• [EXERCISE DIRECTIONS]: Identify all lines of the data containing the string "inside" and copy them.

• [DATA FOR REVIEW]:
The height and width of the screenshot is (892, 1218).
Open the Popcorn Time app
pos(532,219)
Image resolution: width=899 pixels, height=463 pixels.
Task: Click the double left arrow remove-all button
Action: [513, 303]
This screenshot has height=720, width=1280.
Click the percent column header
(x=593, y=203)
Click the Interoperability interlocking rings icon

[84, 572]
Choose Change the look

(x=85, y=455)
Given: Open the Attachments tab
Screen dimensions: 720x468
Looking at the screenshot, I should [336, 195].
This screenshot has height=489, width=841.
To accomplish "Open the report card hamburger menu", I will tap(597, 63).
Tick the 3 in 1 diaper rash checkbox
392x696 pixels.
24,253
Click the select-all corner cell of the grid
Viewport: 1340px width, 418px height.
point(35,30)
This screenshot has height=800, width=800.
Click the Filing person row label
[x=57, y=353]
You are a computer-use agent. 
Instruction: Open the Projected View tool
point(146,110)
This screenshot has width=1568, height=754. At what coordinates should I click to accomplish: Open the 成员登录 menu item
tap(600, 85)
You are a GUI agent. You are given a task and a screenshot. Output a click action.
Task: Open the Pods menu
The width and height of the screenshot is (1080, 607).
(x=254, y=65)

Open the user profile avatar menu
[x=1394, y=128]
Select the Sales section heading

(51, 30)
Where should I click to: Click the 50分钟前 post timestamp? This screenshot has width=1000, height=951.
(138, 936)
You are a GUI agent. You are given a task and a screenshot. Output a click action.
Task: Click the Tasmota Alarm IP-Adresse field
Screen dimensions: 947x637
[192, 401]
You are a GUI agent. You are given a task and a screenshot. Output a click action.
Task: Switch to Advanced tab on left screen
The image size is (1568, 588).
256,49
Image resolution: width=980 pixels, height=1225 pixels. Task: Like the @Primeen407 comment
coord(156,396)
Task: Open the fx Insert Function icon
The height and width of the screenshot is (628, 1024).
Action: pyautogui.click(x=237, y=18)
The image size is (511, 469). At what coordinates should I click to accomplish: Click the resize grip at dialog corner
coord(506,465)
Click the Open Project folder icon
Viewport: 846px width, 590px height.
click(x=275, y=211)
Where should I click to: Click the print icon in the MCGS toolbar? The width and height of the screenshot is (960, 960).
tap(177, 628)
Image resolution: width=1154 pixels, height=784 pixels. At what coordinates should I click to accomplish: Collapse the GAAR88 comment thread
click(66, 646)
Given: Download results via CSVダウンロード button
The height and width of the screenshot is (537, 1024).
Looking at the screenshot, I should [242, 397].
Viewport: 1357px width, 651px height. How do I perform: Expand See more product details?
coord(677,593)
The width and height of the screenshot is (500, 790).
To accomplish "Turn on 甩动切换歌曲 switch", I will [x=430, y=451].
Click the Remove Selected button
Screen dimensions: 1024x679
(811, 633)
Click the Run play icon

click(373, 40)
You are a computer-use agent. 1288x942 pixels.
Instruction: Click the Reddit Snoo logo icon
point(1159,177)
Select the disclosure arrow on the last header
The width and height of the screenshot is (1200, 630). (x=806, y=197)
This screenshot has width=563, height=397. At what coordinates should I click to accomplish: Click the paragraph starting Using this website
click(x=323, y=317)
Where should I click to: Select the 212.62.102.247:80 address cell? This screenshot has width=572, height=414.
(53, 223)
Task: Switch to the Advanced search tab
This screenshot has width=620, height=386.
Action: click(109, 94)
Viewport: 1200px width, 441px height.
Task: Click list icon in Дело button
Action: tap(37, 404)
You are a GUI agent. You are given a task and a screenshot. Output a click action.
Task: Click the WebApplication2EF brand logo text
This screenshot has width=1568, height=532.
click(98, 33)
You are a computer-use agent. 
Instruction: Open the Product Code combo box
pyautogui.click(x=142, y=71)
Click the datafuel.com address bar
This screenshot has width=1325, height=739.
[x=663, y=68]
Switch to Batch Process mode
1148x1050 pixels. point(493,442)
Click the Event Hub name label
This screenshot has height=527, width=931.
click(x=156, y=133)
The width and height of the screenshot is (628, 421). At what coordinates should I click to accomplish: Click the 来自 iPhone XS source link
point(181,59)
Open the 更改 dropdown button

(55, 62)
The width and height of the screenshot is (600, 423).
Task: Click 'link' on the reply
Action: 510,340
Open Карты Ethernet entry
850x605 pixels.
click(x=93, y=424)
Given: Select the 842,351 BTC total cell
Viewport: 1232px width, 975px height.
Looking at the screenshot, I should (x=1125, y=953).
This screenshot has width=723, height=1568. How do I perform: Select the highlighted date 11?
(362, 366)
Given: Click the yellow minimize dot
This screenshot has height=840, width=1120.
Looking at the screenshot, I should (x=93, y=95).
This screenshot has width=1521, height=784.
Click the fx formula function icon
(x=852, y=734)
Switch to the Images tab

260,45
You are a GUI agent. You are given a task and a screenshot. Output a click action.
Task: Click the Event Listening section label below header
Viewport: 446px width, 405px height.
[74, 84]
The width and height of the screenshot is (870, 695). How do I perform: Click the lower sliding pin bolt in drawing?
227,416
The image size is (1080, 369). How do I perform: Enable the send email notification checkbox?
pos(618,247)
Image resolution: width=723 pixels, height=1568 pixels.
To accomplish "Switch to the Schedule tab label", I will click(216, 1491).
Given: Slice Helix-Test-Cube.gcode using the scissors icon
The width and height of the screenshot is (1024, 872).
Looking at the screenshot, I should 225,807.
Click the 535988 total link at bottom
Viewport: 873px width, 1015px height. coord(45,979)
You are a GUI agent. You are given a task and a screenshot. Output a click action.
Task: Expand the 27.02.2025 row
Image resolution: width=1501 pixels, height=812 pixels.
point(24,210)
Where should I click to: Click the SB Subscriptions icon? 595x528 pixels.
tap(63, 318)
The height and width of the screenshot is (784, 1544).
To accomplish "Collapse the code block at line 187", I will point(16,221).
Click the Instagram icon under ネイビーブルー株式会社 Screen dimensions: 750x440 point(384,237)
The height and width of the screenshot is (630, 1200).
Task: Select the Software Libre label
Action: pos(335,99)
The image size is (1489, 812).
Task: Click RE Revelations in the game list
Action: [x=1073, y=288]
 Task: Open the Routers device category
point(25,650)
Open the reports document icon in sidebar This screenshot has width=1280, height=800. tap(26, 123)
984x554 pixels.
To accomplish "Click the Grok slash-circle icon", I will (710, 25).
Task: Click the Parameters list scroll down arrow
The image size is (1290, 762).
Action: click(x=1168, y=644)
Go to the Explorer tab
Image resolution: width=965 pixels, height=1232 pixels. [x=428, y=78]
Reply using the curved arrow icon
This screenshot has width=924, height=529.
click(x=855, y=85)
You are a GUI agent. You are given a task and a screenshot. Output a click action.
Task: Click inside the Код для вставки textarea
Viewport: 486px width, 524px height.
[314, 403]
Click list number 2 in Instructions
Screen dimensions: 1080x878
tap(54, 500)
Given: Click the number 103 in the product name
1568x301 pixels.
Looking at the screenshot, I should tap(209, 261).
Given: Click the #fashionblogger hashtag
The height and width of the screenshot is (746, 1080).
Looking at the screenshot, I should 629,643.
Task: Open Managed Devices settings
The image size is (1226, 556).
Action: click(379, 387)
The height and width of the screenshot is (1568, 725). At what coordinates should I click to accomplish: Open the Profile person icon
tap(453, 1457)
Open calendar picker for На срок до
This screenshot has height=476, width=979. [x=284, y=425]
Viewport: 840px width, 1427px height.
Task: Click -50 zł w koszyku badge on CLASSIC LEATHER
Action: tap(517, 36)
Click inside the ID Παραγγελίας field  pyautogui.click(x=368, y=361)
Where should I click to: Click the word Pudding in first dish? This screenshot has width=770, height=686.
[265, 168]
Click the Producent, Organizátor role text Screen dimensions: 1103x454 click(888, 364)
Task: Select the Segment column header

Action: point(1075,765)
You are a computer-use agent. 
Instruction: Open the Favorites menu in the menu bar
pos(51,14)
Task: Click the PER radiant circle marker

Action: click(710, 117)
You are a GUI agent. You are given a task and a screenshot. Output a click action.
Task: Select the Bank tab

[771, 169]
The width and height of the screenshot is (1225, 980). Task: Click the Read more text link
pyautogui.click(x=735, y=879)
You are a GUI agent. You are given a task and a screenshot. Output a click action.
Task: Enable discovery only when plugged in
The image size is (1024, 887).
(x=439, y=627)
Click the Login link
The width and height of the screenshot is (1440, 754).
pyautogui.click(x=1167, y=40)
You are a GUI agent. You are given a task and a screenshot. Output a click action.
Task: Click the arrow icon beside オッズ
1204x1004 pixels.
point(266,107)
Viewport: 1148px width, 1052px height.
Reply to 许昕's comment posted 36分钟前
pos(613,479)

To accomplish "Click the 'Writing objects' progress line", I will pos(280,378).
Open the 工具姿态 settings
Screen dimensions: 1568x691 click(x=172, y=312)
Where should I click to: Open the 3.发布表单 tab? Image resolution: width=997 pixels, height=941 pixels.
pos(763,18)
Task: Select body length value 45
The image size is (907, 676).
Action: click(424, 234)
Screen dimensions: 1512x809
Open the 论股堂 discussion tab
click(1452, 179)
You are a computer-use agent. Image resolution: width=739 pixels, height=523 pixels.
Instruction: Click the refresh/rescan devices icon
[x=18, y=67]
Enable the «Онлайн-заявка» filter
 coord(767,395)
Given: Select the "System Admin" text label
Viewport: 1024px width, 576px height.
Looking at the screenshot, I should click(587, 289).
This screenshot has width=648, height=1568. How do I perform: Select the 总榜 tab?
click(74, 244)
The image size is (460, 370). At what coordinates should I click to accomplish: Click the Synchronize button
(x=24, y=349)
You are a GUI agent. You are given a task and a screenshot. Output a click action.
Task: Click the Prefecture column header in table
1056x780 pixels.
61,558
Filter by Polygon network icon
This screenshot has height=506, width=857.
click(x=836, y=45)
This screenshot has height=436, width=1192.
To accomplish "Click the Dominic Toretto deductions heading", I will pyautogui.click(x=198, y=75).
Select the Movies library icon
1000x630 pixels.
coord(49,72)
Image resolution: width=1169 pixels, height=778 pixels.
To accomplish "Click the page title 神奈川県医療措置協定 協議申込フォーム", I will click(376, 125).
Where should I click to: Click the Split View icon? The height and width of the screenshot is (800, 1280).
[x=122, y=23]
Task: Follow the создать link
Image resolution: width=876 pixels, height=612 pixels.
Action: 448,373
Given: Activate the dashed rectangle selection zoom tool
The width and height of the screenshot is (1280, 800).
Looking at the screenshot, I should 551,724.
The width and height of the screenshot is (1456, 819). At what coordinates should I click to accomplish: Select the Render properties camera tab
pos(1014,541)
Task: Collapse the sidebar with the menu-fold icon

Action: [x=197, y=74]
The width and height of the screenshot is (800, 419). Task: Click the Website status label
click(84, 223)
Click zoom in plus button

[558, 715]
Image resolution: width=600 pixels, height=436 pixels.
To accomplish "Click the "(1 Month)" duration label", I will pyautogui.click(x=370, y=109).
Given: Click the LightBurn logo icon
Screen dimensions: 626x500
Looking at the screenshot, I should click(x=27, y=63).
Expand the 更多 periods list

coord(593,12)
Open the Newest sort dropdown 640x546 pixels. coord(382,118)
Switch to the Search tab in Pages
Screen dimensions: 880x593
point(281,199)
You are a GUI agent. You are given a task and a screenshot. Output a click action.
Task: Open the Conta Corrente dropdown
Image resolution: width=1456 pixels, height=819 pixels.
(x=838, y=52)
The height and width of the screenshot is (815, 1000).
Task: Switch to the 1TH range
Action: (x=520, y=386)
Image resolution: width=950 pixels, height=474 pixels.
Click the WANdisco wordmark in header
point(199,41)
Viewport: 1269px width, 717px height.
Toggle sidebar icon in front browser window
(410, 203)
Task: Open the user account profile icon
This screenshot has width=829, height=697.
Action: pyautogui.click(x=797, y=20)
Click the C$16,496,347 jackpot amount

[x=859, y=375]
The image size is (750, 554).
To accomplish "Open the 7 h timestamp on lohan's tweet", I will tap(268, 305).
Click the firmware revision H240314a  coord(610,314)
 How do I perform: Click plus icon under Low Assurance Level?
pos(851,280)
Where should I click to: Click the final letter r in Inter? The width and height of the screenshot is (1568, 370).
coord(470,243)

• [RESULT]:
Task: Click inside the Код для вставки textarea
Click inside the ID Παραγγελίας field  pyautogui.click(x=368, y=361)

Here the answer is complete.